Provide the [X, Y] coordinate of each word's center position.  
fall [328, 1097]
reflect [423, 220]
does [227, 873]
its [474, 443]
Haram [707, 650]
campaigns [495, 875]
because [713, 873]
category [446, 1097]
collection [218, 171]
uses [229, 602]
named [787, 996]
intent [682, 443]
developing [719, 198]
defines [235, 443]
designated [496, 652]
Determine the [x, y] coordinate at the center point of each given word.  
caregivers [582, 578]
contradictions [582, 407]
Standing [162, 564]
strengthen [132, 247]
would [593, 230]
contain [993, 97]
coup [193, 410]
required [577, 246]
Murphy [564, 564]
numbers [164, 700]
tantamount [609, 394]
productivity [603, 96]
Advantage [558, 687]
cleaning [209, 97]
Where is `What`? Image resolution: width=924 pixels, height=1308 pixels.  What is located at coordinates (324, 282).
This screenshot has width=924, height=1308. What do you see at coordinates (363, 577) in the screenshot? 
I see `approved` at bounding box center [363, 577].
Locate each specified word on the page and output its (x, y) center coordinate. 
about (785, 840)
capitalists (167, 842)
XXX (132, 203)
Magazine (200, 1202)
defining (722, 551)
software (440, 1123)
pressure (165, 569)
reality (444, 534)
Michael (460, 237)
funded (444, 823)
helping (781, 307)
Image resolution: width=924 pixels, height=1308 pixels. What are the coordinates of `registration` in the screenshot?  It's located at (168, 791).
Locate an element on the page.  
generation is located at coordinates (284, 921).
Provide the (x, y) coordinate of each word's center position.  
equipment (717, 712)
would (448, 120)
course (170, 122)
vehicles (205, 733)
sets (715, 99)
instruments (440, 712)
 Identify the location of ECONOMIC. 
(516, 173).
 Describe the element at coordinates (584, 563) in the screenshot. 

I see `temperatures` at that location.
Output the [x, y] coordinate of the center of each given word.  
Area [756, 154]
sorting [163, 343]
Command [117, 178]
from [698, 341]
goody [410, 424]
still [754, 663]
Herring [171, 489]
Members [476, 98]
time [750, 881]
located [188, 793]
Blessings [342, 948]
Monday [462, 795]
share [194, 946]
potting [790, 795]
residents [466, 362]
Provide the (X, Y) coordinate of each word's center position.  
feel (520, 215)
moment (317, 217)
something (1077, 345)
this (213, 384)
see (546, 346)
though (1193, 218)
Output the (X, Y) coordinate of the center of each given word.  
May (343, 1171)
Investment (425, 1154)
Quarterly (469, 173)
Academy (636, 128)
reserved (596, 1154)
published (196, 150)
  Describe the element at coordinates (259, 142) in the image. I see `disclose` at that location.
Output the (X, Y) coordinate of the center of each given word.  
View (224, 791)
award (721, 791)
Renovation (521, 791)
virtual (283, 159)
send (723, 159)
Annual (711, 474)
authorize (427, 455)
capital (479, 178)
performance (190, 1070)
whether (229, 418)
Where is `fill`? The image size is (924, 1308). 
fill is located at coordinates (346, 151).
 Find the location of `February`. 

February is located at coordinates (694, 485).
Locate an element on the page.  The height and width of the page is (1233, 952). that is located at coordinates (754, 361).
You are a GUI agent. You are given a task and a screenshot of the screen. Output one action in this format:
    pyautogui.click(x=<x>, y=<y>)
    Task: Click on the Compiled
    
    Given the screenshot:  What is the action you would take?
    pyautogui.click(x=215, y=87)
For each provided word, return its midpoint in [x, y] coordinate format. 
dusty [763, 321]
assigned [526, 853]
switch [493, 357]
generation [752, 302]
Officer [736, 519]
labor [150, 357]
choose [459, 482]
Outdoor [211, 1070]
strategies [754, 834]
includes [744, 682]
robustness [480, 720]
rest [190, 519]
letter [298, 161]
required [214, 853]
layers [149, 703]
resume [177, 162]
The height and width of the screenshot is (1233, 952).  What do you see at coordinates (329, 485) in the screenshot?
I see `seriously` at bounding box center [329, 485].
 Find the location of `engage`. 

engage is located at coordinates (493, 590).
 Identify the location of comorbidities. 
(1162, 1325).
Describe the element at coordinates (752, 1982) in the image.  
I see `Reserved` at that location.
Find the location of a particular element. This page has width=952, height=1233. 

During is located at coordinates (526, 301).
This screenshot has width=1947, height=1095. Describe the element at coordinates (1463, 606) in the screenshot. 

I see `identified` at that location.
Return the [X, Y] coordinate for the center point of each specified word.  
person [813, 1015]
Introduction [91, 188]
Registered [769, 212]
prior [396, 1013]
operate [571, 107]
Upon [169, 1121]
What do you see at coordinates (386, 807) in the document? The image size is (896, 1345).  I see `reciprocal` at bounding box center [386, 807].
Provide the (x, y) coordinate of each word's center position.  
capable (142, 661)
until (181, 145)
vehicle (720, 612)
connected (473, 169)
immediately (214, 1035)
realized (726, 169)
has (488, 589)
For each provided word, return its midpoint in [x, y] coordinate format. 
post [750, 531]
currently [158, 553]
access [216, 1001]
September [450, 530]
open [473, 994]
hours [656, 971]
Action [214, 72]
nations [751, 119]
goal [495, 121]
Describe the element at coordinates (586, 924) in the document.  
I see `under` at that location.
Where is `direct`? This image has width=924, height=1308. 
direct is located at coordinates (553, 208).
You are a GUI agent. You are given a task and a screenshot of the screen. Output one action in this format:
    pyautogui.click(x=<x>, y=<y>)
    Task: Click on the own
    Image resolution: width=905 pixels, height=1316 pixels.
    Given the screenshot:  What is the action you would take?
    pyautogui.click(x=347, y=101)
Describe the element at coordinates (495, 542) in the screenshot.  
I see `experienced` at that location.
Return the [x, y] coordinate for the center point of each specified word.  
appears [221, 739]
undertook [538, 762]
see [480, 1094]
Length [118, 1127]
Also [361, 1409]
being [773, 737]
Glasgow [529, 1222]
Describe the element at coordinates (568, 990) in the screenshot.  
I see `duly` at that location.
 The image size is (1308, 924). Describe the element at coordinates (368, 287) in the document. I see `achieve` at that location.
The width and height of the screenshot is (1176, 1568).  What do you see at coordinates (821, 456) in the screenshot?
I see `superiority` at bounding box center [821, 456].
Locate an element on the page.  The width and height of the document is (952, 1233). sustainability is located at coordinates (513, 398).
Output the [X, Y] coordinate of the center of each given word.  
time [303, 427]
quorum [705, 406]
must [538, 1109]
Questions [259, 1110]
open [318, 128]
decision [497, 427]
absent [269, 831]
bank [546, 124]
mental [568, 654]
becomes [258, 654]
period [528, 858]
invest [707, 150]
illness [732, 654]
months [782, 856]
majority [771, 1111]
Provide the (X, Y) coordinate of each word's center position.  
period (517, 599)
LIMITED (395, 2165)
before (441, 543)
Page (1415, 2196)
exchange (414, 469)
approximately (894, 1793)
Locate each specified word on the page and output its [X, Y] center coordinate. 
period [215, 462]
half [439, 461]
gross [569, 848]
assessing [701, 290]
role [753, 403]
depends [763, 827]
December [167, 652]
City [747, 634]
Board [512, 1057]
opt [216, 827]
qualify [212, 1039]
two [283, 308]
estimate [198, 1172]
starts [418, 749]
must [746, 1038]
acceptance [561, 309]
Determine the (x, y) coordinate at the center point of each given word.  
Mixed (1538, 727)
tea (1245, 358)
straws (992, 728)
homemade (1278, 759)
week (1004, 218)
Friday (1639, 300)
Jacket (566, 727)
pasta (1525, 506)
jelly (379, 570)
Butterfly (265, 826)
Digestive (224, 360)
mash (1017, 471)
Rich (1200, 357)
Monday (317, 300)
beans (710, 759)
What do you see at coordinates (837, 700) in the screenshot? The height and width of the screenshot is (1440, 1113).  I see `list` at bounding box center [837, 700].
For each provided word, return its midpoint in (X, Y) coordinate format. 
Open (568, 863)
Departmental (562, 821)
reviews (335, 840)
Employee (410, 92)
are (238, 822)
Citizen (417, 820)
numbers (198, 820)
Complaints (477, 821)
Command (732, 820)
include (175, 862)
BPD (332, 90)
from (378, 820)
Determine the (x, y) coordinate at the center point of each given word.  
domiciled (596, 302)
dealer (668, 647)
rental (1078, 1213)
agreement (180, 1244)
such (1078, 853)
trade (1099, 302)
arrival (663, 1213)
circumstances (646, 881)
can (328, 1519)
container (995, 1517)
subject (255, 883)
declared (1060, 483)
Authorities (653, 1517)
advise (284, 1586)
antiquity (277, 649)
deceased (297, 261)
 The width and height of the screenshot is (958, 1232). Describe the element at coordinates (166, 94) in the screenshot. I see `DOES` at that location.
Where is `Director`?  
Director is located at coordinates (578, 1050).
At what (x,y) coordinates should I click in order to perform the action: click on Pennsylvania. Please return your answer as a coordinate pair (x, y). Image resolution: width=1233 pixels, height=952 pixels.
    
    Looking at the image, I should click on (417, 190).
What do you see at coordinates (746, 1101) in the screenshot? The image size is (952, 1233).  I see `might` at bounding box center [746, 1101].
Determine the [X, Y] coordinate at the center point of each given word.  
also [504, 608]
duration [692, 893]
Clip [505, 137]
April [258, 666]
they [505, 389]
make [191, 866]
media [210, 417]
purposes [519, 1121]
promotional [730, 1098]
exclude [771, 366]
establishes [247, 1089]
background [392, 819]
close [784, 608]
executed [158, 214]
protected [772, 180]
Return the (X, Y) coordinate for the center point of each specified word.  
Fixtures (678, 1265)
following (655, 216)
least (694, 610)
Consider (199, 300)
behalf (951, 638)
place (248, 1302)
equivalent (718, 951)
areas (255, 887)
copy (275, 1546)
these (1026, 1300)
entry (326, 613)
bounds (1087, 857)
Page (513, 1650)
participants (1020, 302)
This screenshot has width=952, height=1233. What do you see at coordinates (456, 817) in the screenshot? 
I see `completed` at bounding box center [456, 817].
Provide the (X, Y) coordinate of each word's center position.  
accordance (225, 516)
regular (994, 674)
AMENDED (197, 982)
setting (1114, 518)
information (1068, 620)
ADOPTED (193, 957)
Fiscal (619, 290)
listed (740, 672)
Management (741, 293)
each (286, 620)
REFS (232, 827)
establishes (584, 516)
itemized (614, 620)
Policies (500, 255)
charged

* [Instruction] Give every line of the data as a JSON list of strings, one string per line and blank lines omitted, covering the stretch from the start of the data through the line containing "though (1193, 218)", both ends included.

* [Exercise output]
[
  "Provide the [X, Y] coordinate of each word's center position.  ",
  "fall [328, 1097]",
  "reflect [423, 220]",
  "does [227, 873]",
  "its [474, 443]",
  "Haram [707, 650]",
  "campaigns [495, 875]",
  "because [713, 873]",
  "category [446, 1097]",
  "collection [218, 171]",
  "uses [229, 602]",
  "named [787, 996]",
  "intent [682, 443]",
  "developing [719, 198]",
  "defines [235, 443]",
  "designated [496, 652]",
  "Determine the [x, y] coordinate at the center point of each given word.  ",
  "caregivers [582, 578]",
  "contradictions [582, 407]",
  "Standing [162, 564]",
  "strengthen [132, 247]",
  "would [593, 230]",
  "contain [993, 97]",
  "coup [193, 410]",
  "required [577, 246]",
  "Murphy [564, 564]",
  "numbers [164, 700]",
  "tantamount [609, 394]",
  "productivity [603, 96]",
  "Advantage [558, 687]",
  "cleaning [209, 97]",
  "Where is `What`? Image resolution: width=924 pixels, height=1308 pixels.  What is located at coordinates (324, 282).",
  "This screenshot has width=924, height=1308. What do you see at coordinates (363, 577) in the screenshot? ",
  "I see `approved` at bounding box center [363, 577].",
  "Locate each specified word on the page and output its (x, y) center coordinate. ",
  "about (785, 840)",
  "capitalists (167, 842)",
  "XXX (132, 203)",
  "Magazine (200, 1202)",
  "defining (722, 551)",
  "software (440, 1123)",
  "pressure (165, 569)",
  "reality (444, 534)",
  "Michael (460, 237)",
  "funded (444, 823)",
  "helping (781, 307)",
  "Image resolution: width=924 pixels, height=1308 pixels. What are the coordinates of `registration` in the screenshot?  It's located at (168, 791).",
  "Locate an element on the page.  ",
  "generation is located at coordinates (284, 921).",
  "Provide the (x, y) coordinate of each word's center position.  ",
  "equipment (717, 712)",
  "would (448, 120)",
  "course (170, 122)",
  "vehicles (205, 733)",
  "sets (715, 99)",
  "instruments (440, 712)",
  " Identify the location of ECONOMIC. ",
  "(516, 173).",
  " Describe the element at coordinates (584, 563) in the screenshot. ",
  "I see `temperatures` at that location.",
  "Output the [x, y] coordinate of the center of each given word.  ",
  "Area [756, 154]",
  "sorting [163, 343]",
  "Command [117, 178]",
  "from [698, 341]",
  "goody [410, 424]",
  "still [754, 663]",
  "Herring [171, 489]",
  "Members [476, 98]",
  "time [750, 881]",
  "located [188, 793]",
  "Blessings [342, 948]",
  "Monday [462, 795]",
  "share [194, 946]",
  "potting [790, 795]",
  "residents [466, 362]",
  "Provide the (X, Y) coordinate of each word's center position.  ",
  "feel (520, 215)",
  "moment (317, 217)",
  "something (1077, 345)",
  "this (213, 384)",
  "see (546, 346)",
  "though (1193, 218)"
]